DATA TO PROCESS:
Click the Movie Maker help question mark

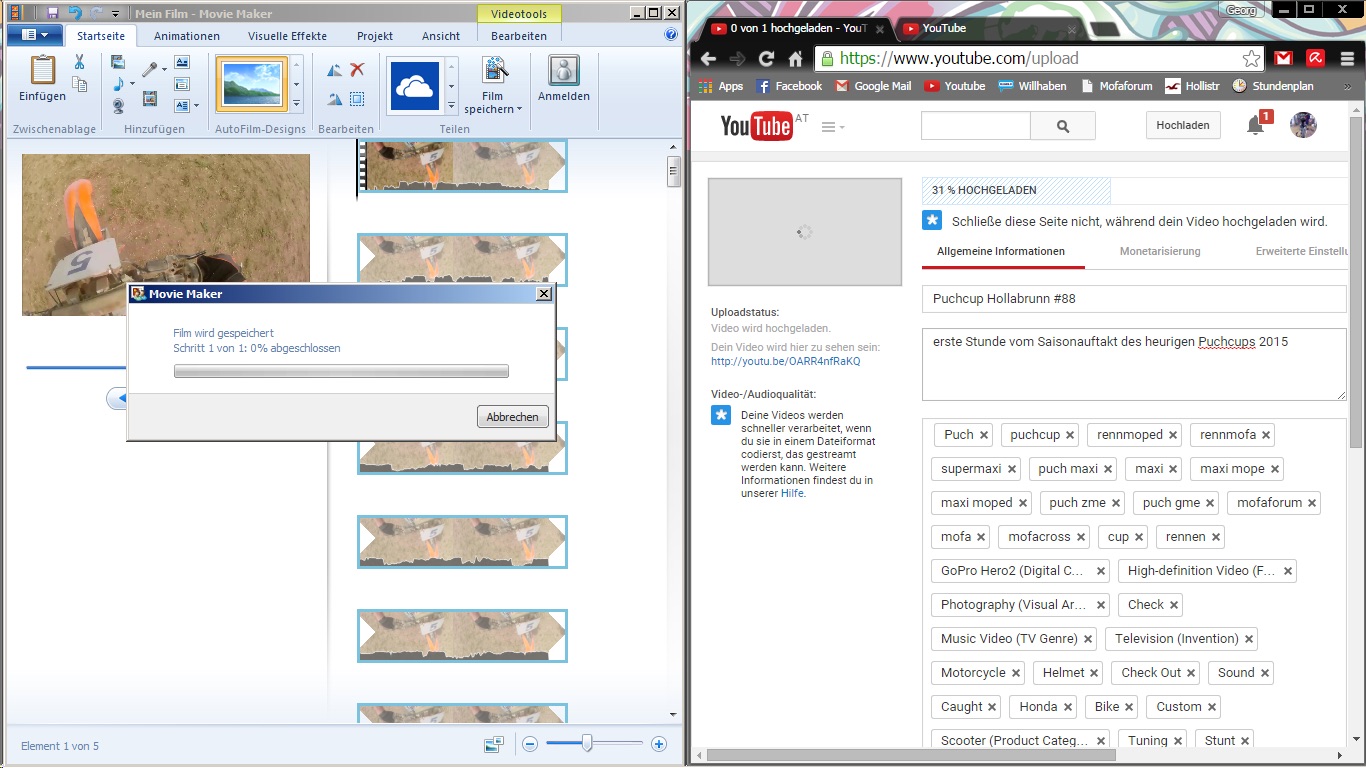[671, 35]
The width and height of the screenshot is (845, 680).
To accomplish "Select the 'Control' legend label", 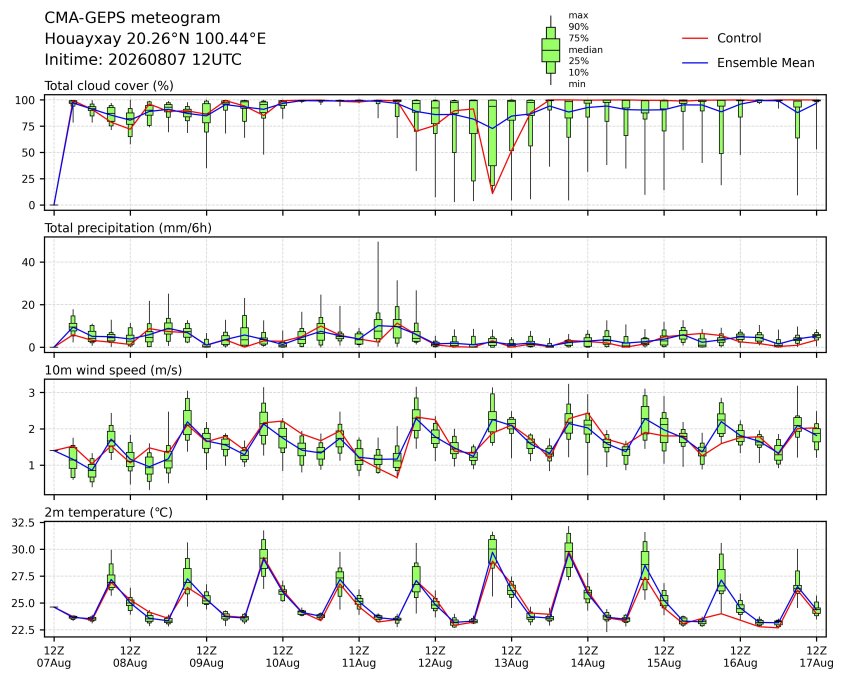I will point(739,38).
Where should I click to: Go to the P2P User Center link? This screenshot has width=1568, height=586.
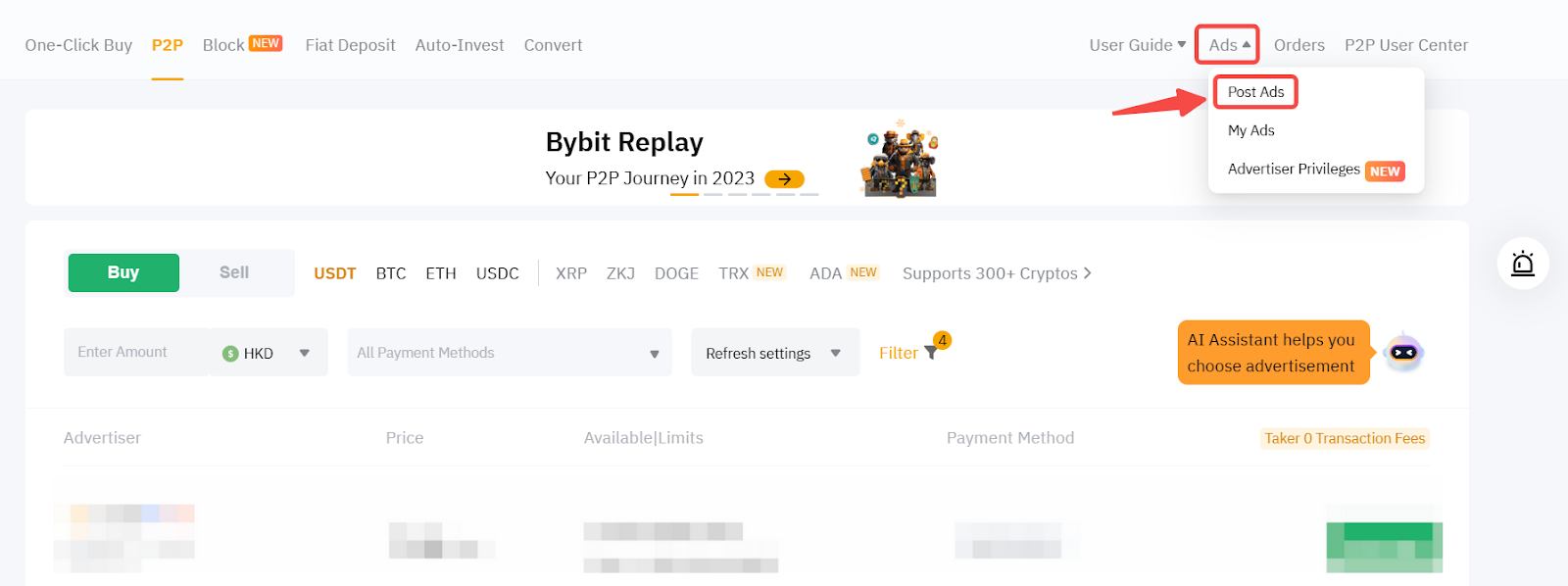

WORK REQUIRED: Check the data line by line and report how many lines contain "height" as a word or string, giving nothing besides the number.

ANSWER: 2